Small Intestinal Bacterial Overgrowth (SIBO)
USMLE Step 1 trap: Misses that SIBO increases folate while decreasing B12, the opposite of the usual malabsorption pattern. SIBO causes B12 deficiency (bacteria consume cobalamin) but elevated serum folate (bacteria synthesize folate).
Small intestinal bacterial overgrowth (SIBO) appears on USMLE Step 1 in a recognizable pattern — malabsorption with low B12 and elevated serum folate — and students who don't know this counterintuitive lab combination will pick the wrong answer every time. It happens when colonic-type bacteria colonize the small bowel in excess, usually because something disrupts normal clearance — either motility, anatomy, or both. The result is malabsorption, bloating, and a lab pattern that cuts against the usual mental model.
Most malabsorption syndromes cause both B12 and folate to drop. SIBO breaks that pattern because bacteria consume B12 while simultaneously synthesizing folate as a metabolic byproduct. USMLE Step 1 will often present a patient with a blind loop after bowel surgery, or someone with scleroderma and malabsorption, and ask you to identify the mechanism or the expected labs.
If you can remember that low B12 with high folate plus a structural or motility risk factor equals SIBO, you'll handle any question the exam throws at you.
A gap in most decks — fewer than half of students in our cohort have cards covering this topic.
Common misconceptions
What the exam tests
- Recognize the clinical presentation of SIBO: bloating, diarrhea, and malabsorption — and know the specific lab pattern of decreased B12 with elevated serum folate.
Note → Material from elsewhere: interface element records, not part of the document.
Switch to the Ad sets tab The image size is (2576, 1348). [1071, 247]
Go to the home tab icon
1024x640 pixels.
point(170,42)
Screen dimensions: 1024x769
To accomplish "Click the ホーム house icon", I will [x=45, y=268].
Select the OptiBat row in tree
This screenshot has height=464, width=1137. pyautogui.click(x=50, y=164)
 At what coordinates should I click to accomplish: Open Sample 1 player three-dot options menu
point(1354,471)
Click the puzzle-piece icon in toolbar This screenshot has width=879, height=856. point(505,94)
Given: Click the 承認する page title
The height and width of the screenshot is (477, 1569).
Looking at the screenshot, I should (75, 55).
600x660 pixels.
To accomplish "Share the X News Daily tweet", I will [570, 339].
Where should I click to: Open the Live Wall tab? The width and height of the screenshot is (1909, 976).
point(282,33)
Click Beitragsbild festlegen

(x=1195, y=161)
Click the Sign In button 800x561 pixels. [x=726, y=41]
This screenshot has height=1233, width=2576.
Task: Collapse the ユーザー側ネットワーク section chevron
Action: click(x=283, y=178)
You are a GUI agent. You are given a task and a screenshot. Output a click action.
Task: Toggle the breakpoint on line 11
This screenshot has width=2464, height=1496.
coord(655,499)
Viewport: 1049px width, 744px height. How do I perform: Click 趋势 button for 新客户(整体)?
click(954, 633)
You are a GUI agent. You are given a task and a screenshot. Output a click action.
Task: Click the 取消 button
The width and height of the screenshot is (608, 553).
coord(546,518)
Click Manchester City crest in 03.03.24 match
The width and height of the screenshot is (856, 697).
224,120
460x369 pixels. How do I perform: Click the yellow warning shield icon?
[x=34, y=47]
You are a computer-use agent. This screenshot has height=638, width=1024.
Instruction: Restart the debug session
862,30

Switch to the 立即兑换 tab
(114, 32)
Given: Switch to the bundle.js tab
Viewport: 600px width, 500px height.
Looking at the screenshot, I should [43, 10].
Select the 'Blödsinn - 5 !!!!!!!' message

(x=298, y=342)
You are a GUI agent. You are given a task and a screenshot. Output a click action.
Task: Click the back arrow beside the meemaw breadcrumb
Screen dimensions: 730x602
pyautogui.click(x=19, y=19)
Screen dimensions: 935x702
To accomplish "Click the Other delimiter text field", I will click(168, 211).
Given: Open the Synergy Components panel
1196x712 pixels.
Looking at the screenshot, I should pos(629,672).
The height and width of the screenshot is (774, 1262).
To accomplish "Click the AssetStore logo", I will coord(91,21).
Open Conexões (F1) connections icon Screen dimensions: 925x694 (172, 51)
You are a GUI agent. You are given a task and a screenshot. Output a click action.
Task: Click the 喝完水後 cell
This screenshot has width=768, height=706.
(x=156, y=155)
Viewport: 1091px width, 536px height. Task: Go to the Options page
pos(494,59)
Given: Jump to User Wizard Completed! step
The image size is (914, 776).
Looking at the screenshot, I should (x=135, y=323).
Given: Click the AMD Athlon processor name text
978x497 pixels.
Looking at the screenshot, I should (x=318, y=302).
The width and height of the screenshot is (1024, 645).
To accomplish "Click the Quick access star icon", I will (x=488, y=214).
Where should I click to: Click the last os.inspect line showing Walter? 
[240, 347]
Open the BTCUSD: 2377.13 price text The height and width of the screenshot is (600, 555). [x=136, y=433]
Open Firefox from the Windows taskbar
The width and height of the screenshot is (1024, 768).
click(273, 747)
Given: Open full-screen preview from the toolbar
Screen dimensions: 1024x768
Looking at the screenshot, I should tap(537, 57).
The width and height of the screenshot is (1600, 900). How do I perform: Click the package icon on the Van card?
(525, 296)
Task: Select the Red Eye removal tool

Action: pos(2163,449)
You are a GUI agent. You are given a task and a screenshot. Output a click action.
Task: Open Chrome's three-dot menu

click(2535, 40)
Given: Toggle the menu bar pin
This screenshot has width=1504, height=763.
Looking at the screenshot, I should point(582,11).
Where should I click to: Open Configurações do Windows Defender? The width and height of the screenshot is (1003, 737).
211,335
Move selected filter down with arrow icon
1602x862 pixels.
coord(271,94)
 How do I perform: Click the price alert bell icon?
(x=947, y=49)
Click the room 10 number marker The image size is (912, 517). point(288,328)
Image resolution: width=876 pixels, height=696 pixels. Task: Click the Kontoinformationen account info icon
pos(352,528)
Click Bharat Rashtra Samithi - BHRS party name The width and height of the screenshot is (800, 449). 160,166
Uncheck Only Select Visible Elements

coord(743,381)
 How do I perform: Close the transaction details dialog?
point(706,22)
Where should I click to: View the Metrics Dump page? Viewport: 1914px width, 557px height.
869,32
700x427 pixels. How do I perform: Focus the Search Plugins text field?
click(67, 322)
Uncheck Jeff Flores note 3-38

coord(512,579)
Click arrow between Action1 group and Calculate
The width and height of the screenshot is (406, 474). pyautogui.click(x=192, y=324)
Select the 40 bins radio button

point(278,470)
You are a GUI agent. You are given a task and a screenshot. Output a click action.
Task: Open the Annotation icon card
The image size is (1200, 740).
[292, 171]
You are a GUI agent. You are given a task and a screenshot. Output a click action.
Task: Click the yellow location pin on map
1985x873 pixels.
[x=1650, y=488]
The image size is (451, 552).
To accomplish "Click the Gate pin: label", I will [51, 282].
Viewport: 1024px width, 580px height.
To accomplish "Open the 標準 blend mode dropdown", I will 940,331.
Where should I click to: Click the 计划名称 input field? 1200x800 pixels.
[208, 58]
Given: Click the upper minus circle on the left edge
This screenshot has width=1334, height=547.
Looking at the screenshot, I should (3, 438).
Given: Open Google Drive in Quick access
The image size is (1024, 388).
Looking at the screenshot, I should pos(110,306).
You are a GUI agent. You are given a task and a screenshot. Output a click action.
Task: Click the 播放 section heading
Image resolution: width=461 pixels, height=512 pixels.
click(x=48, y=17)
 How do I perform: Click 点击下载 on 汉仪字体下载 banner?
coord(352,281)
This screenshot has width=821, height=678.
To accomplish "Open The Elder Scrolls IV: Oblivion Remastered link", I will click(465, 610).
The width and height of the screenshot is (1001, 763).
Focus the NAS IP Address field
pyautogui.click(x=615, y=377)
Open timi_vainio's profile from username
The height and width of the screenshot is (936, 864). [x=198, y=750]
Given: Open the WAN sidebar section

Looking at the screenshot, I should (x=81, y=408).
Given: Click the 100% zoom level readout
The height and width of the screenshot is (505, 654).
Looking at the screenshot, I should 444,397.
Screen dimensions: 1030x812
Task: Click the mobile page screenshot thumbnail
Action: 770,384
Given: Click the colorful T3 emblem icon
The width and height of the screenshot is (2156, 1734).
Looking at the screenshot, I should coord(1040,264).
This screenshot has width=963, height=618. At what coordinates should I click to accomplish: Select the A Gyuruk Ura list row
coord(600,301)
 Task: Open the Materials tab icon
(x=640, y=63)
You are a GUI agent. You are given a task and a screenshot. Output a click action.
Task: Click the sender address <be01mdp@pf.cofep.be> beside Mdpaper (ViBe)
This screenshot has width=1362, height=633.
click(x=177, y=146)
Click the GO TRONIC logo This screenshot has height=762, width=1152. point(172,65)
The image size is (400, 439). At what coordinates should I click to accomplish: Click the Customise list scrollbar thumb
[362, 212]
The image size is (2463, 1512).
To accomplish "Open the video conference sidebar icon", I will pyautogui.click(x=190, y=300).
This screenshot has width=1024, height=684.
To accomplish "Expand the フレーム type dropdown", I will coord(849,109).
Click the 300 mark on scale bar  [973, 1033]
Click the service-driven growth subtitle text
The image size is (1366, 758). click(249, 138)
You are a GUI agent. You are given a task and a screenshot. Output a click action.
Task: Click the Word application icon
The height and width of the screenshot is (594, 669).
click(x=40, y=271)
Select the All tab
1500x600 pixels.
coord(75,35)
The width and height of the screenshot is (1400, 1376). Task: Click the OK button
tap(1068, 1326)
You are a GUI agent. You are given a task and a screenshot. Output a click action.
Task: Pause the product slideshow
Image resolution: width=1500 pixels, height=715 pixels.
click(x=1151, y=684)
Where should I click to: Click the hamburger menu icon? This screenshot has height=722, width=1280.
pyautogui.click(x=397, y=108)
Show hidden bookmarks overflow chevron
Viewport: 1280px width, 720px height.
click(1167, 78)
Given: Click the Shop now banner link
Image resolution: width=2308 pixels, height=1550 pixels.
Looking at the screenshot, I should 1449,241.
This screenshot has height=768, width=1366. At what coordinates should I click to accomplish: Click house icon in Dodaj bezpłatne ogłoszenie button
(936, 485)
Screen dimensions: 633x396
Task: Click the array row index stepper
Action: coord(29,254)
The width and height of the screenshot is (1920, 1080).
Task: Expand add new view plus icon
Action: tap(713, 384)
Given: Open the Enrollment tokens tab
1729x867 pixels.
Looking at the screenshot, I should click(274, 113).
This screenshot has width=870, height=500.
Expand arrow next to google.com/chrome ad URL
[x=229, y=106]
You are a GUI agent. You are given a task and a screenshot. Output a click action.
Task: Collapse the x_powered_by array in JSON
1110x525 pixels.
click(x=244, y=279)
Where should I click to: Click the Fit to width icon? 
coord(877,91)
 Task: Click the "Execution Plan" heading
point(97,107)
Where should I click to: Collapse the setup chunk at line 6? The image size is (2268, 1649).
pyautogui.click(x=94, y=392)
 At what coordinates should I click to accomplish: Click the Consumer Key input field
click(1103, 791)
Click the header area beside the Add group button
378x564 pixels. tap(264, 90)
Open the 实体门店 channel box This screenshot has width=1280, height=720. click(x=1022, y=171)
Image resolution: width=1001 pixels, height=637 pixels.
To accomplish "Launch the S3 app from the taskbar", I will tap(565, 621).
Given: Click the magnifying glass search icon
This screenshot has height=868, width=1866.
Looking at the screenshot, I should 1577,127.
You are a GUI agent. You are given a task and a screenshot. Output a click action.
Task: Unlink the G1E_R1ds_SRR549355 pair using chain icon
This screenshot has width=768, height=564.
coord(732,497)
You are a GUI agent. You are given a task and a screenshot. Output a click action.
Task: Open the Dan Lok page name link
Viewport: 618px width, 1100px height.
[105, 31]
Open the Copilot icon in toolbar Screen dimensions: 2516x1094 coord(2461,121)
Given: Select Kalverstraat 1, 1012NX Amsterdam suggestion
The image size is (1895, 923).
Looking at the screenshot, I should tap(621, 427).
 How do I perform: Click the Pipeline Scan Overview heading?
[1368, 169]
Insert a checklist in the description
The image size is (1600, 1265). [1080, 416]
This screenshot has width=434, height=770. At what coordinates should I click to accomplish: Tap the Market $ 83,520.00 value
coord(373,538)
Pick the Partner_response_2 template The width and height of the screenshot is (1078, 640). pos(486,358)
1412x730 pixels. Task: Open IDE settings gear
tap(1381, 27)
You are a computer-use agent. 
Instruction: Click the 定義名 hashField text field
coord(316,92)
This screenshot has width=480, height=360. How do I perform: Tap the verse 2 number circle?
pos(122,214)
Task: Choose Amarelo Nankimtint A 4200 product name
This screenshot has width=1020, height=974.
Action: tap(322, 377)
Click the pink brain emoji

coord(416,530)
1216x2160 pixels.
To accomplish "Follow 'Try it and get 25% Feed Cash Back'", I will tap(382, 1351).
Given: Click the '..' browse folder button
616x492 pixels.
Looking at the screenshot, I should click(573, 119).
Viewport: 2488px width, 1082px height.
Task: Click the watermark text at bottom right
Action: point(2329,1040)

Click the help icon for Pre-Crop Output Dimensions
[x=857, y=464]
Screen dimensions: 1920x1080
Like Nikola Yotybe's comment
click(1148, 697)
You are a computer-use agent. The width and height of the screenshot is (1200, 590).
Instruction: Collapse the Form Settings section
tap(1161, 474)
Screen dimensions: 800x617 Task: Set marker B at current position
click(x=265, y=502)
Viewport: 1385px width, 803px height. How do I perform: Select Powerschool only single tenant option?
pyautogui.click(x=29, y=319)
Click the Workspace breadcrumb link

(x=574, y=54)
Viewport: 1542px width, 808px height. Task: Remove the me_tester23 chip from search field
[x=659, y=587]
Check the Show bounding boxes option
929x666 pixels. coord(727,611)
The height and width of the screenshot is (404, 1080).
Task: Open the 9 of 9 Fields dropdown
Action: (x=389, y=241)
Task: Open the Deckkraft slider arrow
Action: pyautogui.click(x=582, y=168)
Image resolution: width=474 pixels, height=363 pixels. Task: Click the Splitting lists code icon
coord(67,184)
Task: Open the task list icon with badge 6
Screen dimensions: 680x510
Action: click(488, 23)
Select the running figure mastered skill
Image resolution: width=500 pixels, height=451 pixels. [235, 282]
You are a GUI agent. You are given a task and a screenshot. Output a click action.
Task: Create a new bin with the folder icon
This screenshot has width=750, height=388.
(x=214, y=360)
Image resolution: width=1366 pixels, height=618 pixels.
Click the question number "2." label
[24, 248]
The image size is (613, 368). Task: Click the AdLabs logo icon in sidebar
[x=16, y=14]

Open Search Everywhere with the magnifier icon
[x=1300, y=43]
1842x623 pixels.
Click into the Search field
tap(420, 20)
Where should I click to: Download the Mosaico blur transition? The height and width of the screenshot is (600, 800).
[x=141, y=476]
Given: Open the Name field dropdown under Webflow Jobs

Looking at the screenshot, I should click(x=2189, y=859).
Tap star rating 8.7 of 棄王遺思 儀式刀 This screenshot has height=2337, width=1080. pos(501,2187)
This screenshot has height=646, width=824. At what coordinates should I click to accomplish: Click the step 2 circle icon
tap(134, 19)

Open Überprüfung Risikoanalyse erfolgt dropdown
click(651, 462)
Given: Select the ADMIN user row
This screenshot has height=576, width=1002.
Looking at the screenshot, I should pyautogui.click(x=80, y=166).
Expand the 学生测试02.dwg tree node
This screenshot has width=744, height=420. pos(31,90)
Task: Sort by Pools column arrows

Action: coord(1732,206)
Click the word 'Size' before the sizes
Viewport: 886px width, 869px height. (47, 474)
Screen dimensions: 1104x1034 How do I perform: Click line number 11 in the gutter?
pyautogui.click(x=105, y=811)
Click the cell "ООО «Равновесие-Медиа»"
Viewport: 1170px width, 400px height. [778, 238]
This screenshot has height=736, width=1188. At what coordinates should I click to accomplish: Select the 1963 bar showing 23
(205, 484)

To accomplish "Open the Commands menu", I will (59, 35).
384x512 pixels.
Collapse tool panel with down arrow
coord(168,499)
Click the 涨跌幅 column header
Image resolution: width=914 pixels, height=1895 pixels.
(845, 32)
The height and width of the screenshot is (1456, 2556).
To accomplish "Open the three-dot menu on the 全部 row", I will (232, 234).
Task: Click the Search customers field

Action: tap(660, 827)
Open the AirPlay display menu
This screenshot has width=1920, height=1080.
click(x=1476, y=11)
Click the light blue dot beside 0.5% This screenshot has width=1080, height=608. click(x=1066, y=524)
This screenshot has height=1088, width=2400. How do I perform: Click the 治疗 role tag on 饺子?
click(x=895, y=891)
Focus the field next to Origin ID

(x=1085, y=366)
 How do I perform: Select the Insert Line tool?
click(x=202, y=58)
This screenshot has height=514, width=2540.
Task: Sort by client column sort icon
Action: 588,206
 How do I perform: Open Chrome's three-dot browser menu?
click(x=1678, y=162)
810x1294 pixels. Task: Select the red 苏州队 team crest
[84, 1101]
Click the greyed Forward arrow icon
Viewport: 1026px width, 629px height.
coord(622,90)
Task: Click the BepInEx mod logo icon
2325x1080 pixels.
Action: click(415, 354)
- Know how SIBO is diagnosed: hydrogen breath test (using lactulose or glucose as substrate) and jejunal aspirate culture as the gold standard.
- Identify the anatomic and motility conditions that predispose to SIBO — blind loops, strictures, scleroderma, diabetic autonomic neuropathy — by understanding that bacterial stasis is the common mechanism.
- Understand management: antibiotic therapy (e.g., rifaximin) plus correction of the underlying anatomic or motility problem when possible.